• [Document]:
▬▬▬

Many people are addicted to conflict.
They love it.

The tension.
The entertainment.
The spectacle.

It’s not popular to say. It’s not something people pride themselves on. It’s a bit ugly, a bit messy, a little too revealing.

Look at where everyone’s attention is.

Workplace drama.
Reality TV.
Rumors.
Celebrity breakdowns.
Political conflict.

People will wholeheartedly deny it, but they live for it. Engagement spikes. Feeds light up. Group chats revive. Outrage travels faster than nuance ever could.

And no,

It’s not bad. It’s not unethical. It’s not the wrong thing to do. Those thoughts won’t get you anywhere. They just give you more ideals to perform. More standards to pretend to meet.

It’s a question of desire.
Maybe you want distraction.
Maybe you want things that feel important but never touch anything real.

Because it’s easier.

It’s easier to be outraged. Easier to be offended. It’s all external. It asks nothing of your inner life. It takes the focus off you.

And that is the real attraction.

External conflict gives you something to point at.

A villain.
A headline.
A coworker.
A politician.
A celebrity who said the wrong thing.

It gives you a stage where you can feel righteous without examining anything uncomfortable. Emotional intensity without personal risk.

You can argue for hours about how broken the world is. Dissect someone else’s behavior in microscopic detail. Speculate about motives, incompetence, corruption.

But how much time do you spend dissecting your own avoidance?

How much attention do you give the dissatisfaction you feel when you sit alone with no noise, no feed, no one to blame?

Probably very little.

Because that kind of attention doesn’t entertain. It doesn’t spike adrenaline. It doesn’t give you the comforting illusion of being on the right side.

It just leaves you with yourself.

And that is far less thrilling.

There is a reason silence feels heavy. A reason a free evening without plans can feel slightly threatening. A reason people instinctively reach for their phones in the smallest gaps of boredom.

Without conflict, there is space.

And in that space, your own questions begin to surface.

Are you living the way you want?
Are you honest about your relationships?
Are you hiding behind busyness?
Are you avoiding a decision you already know you have to make?

Those questions are more destabilizing for an individual than any political scandal or celebrity feud.

They require something very uncomfortable.

Responsibility and sacrifice.

▬▬▬

• [Data section]:
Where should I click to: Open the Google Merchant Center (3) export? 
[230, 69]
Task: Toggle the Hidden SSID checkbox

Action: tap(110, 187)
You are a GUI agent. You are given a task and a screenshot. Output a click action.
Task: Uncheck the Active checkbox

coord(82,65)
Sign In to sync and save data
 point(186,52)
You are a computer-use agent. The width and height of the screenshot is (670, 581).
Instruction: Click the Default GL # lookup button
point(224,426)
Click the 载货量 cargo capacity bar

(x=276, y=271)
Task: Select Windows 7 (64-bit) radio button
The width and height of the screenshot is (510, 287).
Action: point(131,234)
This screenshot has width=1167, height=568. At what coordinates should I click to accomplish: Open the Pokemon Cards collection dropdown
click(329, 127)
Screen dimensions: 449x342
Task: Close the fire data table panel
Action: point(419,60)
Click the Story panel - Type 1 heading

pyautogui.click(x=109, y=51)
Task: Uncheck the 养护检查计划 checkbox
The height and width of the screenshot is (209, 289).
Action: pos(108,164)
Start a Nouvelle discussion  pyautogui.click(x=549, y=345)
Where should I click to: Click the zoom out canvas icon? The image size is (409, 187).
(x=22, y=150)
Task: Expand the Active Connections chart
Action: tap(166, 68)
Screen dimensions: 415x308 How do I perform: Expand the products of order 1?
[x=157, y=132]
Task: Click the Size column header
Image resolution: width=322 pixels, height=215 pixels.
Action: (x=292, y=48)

▬▬▬

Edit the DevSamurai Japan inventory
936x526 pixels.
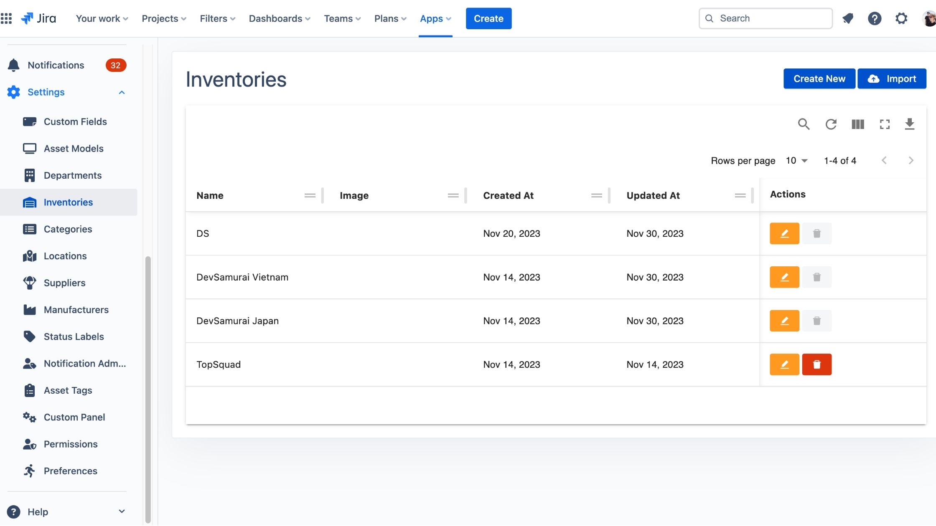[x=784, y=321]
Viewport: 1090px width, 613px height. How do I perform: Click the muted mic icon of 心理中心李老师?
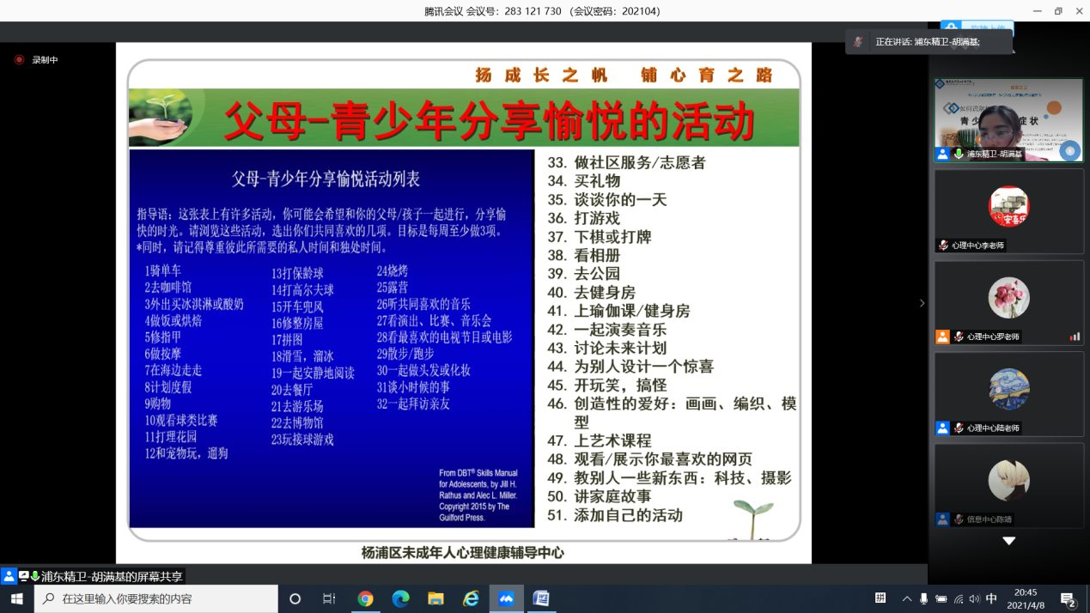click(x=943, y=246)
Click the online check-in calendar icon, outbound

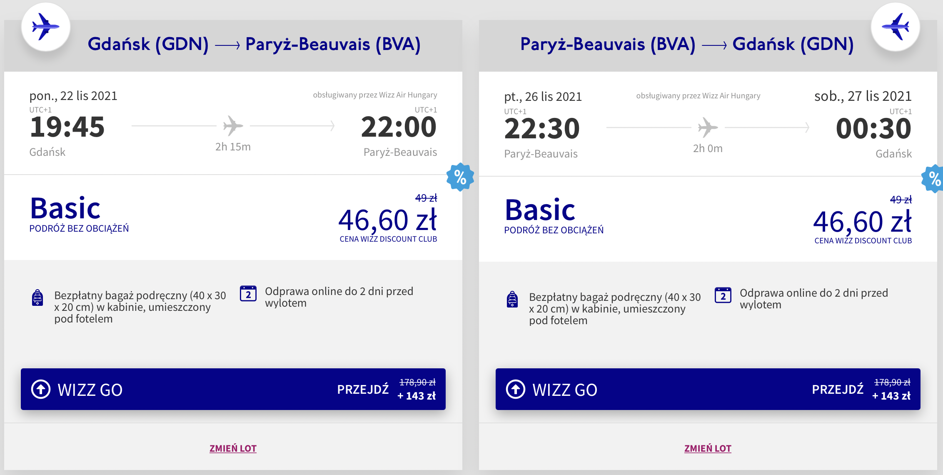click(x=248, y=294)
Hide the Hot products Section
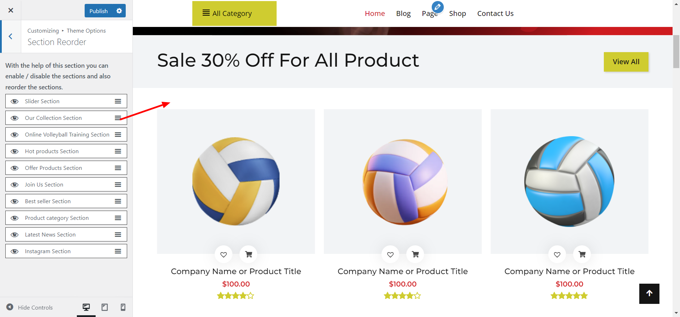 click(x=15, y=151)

▬▬▬

• [Task set]:
1. Rewrite the stretch of the essay on conflict from "People will wholeheartedly" through "Because it’s easier.", changing "distraction" to "escape".
2. Take the essay on conflict further, starting from the point where it stops.

• [Answers for the tasks]:
1.
People will wholeheartedly deny it, but they live for it. Engagement spikes. Feeds light up. Group chats revive. Outrage travels faster than nuance ever could.

And no,

It’s not bad. It’s not unethical. It’s not the wrong thing to do. Those thoughts won’t get you anywhere. They just give you more ideals to perform. More standards to pretend to meet.

It’s a question of desire.
Maybe you want escape.
Maybe you want things that feel important but never touch anything real.

Because it’s easier.

2.
Conflict on the outside feels productive. It feels like engagement. Like participation in something meaningful. But most of it is consumption dressed up as conviction.

You scroll.
You react.
You comment.
You refresh.

And the cycle continues.

Meanwhile, the internal life remains largely untouched. The same habits. The same compromises. The same quiet resentments. The same patterns you swore you would outgrow.

External conflict is loud.
Internal conflict is quiet.

And quiet things are easy to ignore.

If you are constantly reacting to something out there, you never have to initiate anything inside. You never have to confront the small ways you betray yourself. The conversations you avoid. The ambitions you postpone. The truths you soften to remain acceptable.

It is far easier to argue about the world than to rearrange your own life.

So people choose spectacle.

Drama that ends in a week. Outrage that resets with every headline. A new villain to replace the old one. Movement without transformation. Intensity without introspection.

You can feel alive without actually changing.

And maybe that is the real addiction. Not conflict itself, but what it protects you from. It protects you from stillness. From clarity. From the kind of honesty that rearranges things.

When the noise fades and there is nothing left to react to, you are confronted with your own inner life.

And most people would do anything to avoid that.

I work privately with a small number of people who feel the quiet weight of something missing, sense a gap between the life they’re living and the life they genuinely want, and care deeply about what’s actually true for them.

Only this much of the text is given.